[What you are asked to do]:
Every line from the one that contains "1263x629 pixels. Task: Click" to the end of the material below should be output exactly, with both ends included and nothing else.

[Task input — start]

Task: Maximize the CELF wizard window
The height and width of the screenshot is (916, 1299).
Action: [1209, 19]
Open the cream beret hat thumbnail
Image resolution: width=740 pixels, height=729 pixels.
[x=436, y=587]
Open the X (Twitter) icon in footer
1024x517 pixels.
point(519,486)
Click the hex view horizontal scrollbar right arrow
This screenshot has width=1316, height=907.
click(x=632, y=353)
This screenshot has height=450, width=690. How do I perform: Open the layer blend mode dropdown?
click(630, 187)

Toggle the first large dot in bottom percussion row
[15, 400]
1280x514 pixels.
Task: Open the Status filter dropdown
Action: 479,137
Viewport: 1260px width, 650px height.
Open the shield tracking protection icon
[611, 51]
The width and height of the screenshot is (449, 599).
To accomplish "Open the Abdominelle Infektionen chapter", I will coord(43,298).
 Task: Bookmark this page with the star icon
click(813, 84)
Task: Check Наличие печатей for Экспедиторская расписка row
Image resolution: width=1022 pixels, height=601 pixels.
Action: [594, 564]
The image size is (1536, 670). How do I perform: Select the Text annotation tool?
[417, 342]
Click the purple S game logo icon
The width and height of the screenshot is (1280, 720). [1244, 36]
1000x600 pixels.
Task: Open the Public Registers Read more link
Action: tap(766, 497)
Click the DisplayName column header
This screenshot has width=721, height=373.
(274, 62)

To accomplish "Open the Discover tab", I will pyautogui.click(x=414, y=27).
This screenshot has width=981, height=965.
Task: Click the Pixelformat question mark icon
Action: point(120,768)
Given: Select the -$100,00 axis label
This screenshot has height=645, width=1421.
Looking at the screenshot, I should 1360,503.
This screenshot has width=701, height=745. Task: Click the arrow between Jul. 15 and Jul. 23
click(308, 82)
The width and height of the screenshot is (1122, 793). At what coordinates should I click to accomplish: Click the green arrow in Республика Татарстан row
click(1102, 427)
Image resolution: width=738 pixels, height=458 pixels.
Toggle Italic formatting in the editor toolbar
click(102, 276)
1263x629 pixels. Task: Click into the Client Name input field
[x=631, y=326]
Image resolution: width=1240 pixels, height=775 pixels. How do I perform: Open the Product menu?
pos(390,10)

[Task input — finish]

[Reply to the exercise]:
1263x629 pixels. Task: Click into the Client Name input field
[x=631, y=326]
Image resolution: width=1240 pixels, height=775 pixels. How do I perform: Open the Product menu?
pos(390,10)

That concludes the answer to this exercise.